Influencer virtual con rasgos indígenas genera controversia por contenido sexualizado

(Redacción Ibarra).- En los últimos meses, usuarios de plataformas como Telegram, Instagram y TikTok han presenciado la aparición de una figura femenina otavaleña: una influencer creada completamente con inteligencia artificial. Bajo el nombre de Saya Otavalo, este avatar acumula más de 32.4 mil seguidores en TikTok, 9.190 en Instagram y alrededor de 13.6 mil suscriptores en Telegram, donde se promociona abiertamente contenido de carácter explícito, así como el acceso a la denominada “página azul”.

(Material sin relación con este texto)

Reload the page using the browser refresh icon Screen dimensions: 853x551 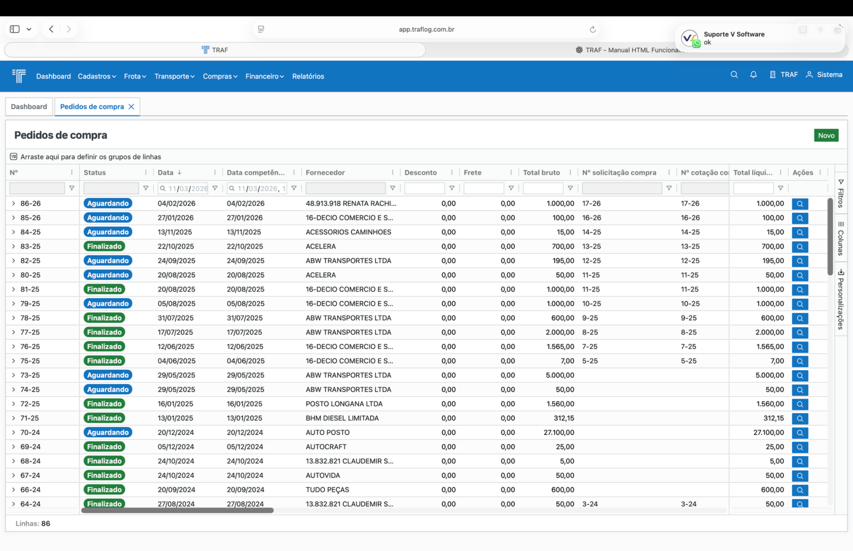(x=592, y=29)
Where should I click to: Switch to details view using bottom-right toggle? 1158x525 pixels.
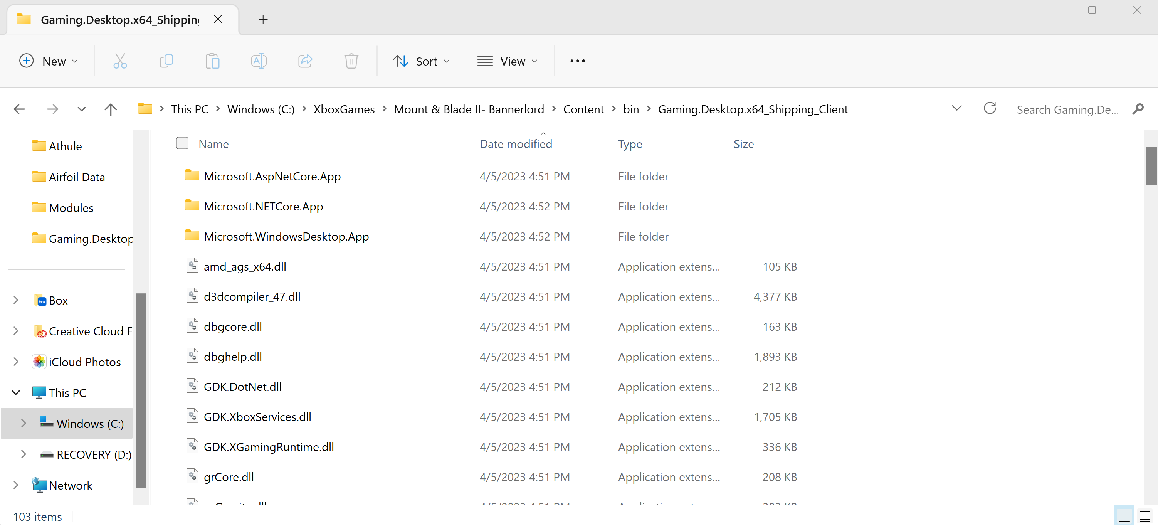(1124, 516)
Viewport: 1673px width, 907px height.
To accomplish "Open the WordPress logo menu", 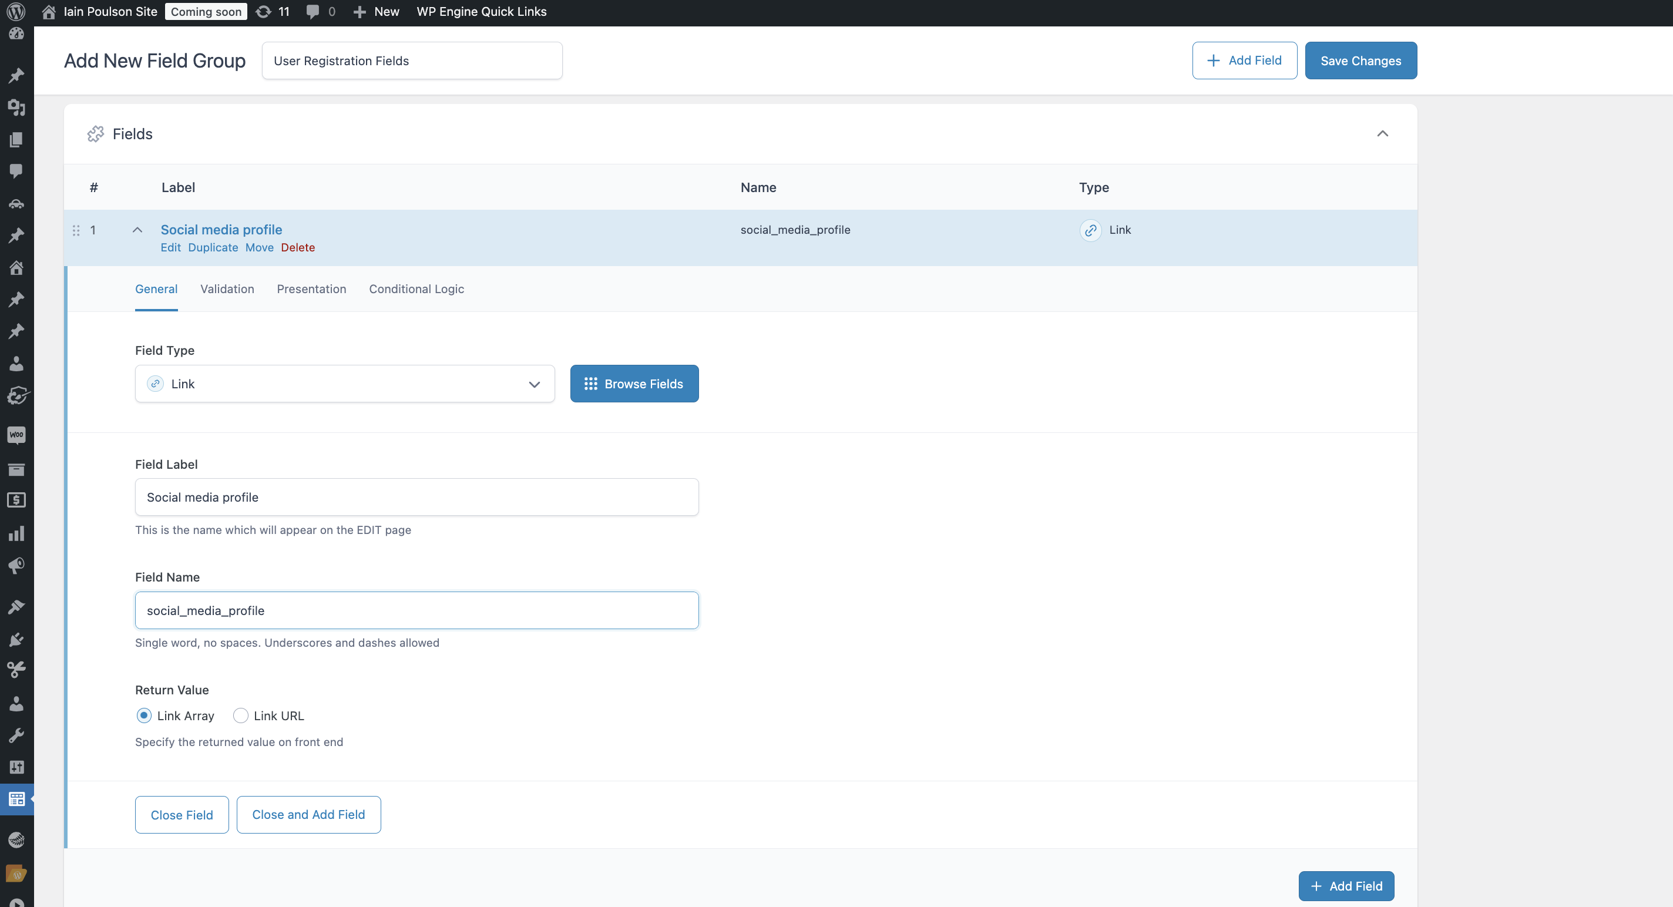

Juana Chicaiza, influencer indígena que genera contenido cultural y político en TikTok, advierte en uno de sus videos que estas representaciones no son neutras ni inocentes. Enfatiza que cuando los cuerpos digitales adoptan identidades indígenas, el problema se profundiza: “No es innovación, es racismo tecnológico que afecta a nuestros pueblos y nacionalidades”. Además, sostiene que la forma en que se programa la inteligencia artificial reproduce prejuicios, borra dignidades y normaliza una nueva forma de colonización en el entorno digital. “Cuando una mujer indígena se convierte en un avatar sexualizado, no es empoderamiento; es una amenaza directa a nuestra identidad”, afirma.

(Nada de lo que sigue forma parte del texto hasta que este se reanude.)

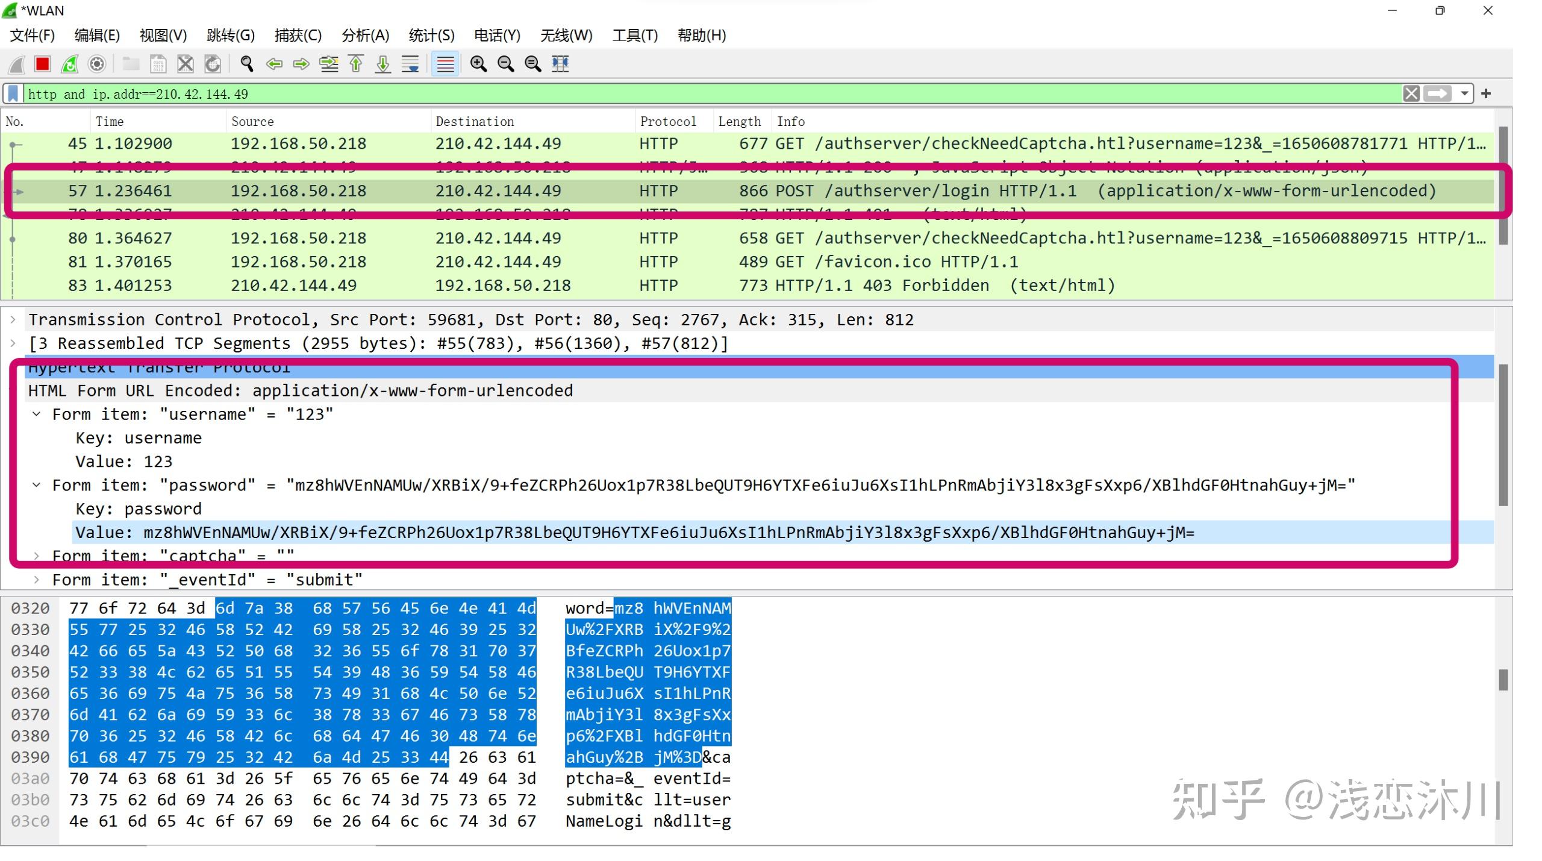Apply the current display filter

[1439, 93]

La construcción de una influencer quechua con una estética hipersexualizada no solo cuestiona el uso de la inteligencia artificial, sino también las dinámicas de mercado que convierten la identidad cultural en un recurso explotable. Más allá de lo indígena, diversos sectores coinciden en que la sexualización extrema de cuerpos femeninos, ya sean reales o artificiales, contribuye a la cosificación de la mujer y refuerza estereotipos dañinos.

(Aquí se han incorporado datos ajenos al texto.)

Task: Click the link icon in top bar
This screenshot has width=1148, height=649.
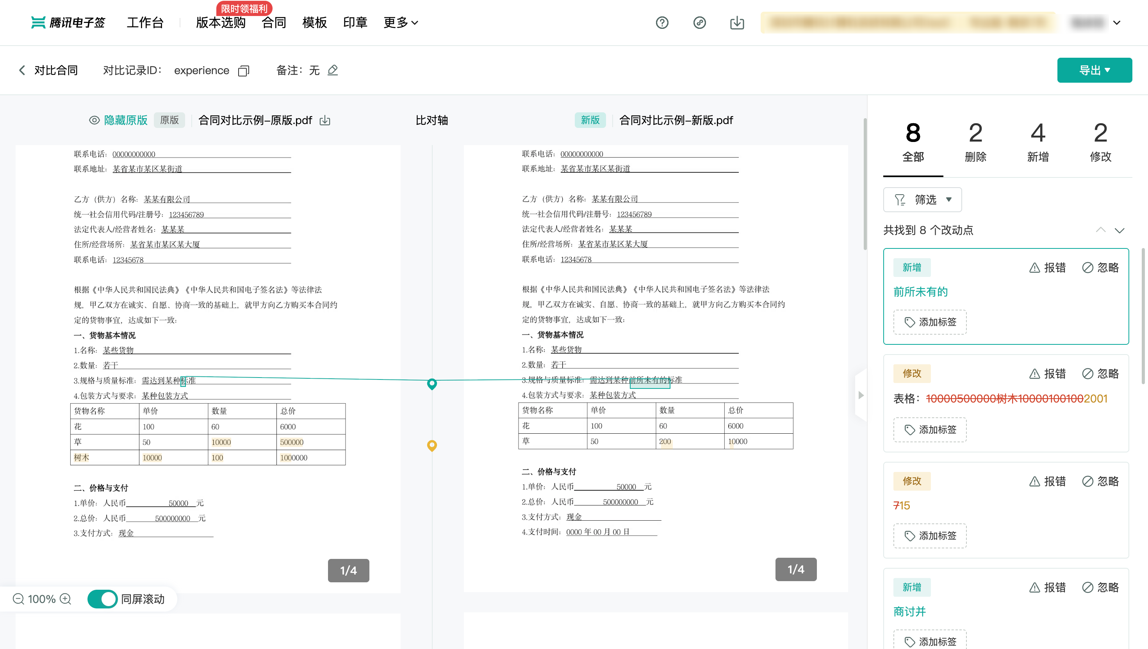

Asimismo, hay quienes señalan que la responsabilidad no recae únicamente en los creadores de este tipo de contenido, sino también en el consumo masivo que lo respalda. En un entorno digital donde prima la viralidad, muchos usuarios no cuestionan si lo que siguen es real o artificial, mientras otros buscan lucrar a partir de la imagen e identidad de la mujer indígena hipersexualizada.
Un análisis del contenido de esta influencer mediante herramientas de detección de inteligencia artificial sugiere que tanto las imágenes como los videos han sido generados digitalmente, lo que refuerza las sospechas sobre su origen artificial. A pesar de ello, existe un público que consume e incluso paga por este tipo de material, lo que evidencia la consolidación de un modelo de negocio basado en la creación y comercialización de avatares hipersexualizados mediante inteligencia artificial.